For an RPG, Darkest Hunters isn’t especially story-rich. The game has a cool background, wherein a dark monster rises and wipes out nearly an entire civilization of elves. The game takes place twenty years later, after a generation of monster hunters has emerged, ready to push back the hordes of monsters and return peace to the world. Despite the strong background, the narrative from that point on is somewhat barren. During certain levels you can find letters which detail the ordeal of the sole survivor of the monsters’ initial onslaught, which paints a dreary but engaging picture of life after tragedy. So while the storyline is fairly thin, what’s there is interesting enough to experience.
Brightest Game Map
Darkest Hunters plays out over a series of missions taking place on a grid-based map. The map is covered in different colored gems, enemy tiles, treasure chests, and an exit door. To clear a level, you have to find and use the exit door. Treasure chests contain new equipment and gold, like every RPG ever. Moving your character tile into contact with an enemy tile launches a melee attack – there are other ways to attack, but we’ll get to that in a second. Darkest Hunters’ most interesting game mechanic comes from the colored gems, however.

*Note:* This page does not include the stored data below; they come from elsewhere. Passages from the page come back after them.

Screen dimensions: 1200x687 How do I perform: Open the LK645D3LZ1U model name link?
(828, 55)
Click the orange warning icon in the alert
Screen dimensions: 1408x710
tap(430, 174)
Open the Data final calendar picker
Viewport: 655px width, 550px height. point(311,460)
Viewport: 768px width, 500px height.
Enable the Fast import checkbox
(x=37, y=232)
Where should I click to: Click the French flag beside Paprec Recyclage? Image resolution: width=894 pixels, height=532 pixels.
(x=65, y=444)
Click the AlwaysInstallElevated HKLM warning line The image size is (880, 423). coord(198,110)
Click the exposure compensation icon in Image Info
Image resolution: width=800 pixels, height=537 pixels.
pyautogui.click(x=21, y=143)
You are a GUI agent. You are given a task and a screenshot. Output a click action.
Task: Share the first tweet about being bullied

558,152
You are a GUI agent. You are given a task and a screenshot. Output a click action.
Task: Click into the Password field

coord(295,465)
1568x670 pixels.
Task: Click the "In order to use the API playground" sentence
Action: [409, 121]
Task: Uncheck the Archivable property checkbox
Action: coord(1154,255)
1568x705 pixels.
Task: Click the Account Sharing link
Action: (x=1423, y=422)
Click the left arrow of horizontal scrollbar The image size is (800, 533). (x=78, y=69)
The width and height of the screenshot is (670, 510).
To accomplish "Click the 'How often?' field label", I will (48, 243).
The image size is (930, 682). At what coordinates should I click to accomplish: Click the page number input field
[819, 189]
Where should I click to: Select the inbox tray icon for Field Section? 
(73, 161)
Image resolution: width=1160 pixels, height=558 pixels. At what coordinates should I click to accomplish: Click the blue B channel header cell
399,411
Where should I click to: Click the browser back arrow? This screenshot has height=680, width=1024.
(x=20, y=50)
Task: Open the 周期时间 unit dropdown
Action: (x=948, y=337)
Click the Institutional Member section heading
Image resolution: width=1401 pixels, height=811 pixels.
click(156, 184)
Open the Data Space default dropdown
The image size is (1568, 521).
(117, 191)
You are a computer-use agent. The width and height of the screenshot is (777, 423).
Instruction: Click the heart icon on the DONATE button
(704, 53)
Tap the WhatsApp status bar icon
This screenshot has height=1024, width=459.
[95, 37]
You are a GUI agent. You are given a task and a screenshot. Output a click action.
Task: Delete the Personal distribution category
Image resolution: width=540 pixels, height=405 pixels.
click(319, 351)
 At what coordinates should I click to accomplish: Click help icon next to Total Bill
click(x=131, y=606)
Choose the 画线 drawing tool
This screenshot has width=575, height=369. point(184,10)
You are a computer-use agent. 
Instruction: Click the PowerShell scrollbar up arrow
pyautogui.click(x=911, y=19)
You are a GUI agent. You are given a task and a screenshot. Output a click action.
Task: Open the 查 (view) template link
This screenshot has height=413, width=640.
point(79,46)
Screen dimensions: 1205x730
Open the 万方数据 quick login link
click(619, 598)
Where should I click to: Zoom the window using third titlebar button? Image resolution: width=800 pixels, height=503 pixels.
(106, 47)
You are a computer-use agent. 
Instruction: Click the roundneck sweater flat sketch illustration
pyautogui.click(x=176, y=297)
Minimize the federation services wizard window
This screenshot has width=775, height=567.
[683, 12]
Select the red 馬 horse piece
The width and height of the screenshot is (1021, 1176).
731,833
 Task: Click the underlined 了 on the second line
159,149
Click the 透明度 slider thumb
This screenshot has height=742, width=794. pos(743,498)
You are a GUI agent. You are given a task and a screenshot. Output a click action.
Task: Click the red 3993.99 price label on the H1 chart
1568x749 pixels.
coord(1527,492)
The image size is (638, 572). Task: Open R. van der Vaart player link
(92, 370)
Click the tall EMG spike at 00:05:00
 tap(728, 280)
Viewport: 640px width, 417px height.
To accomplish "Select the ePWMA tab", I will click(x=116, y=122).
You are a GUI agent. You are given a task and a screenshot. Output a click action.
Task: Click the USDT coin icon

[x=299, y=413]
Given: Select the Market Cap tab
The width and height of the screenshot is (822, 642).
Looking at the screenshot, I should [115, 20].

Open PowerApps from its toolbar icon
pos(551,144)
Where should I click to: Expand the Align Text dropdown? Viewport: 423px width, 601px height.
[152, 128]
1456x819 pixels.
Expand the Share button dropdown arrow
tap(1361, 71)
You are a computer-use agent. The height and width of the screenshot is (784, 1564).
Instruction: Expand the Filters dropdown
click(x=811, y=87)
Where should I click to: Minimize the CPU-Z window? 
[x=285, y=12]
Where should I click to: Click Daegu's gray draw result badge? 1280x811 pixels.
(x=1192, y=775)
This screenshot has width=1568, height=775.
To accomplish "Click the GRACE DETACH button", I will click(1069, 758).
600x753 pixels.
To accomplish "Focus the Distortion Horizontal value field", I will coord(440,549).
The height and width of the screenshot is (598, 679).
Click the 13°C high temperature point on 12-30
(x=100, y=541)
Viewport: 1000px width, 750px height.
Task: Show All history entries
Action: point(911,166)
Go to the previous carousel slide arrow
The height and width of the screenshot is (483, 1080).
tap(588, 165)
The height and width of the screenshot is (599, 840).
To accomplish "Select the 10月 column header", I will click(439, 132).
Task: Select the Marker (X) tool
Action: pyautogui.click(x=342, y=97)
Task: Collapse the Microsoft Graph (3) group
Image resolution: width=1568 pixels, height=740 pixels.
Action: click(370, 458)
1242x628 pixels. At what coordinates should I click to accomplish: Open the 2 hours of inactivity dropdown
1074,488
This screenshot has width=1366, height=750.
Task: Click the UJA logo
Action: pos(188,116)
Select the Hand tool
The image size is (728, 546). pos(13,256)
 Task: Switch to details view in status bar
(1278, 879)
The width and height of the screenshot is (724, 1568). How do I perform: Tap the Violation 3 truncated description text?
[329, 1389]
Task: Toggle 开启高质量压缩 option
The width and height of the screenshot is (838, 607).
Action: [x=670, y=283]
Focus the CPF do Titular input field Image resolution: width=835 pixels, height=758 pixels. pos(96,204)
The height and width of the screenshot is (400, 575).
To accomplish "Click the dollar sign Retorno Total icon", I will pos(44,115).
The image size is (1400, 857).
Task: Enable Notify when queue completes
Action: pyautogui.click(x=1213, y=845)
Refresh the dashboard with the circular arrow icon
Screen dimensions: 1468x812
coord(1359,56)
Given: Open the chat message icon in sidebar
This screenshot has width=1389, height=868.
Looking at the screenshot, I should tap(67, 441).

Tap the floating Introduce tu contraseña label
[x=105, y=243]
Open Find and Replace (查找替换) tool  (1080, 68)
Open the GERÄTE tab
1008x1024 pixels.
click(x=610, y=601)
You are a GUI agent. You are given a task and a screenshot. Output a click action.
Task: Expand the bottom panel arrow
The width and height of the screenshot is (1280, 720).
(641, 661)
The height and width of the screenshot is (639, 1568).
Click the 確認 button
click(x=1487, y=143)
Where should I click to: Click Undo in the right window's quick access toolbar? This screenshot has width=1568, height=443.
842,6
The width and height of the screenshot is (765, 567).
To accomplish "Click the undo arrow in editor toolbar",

There are four colors of gem, each one corresponding to one of your character’s resource pools and a magical element. Green gems replenish HP and carry the poison element, red gems replenish your physical attack points and have the fire element, blue gems fill your magic attack points and employ the ice element, and finally yellow gems are good for one gold coin apiece and carry the lightning element. You move around the game board by stringing together gems of the same color to make a path forward. You create special gems by stringing together at least five gems; every five gems you combine, the special gems gain a level. Collecting a level one gem will collect gems along the row or column as well as dealing damage to any enemies in the attack range. At every level up, the special gem’s area of effect grows larger and more powerful.
There are four ways to fight enemies; melee attacks, ranged attacks, magic spells, and special gems. Melee attacks are initiated by moving your character tile into contact with an enemy’s character tile. Ranged attacks are performed by holding down the ranged attack trigger and selecting an enemy to target. Magic attacks are performed by holding down the magic attack trigger and selecting a target; magic attacks are very powerful and attack over a large area of effect, but they consume lots of magic points so they can be tough to string together. Melee and ranged attacks consume your physical attack points – unless you have a weapon that has a magical element equipped – but they consume a pretty small number of points, making them easier to use multiple times in a row.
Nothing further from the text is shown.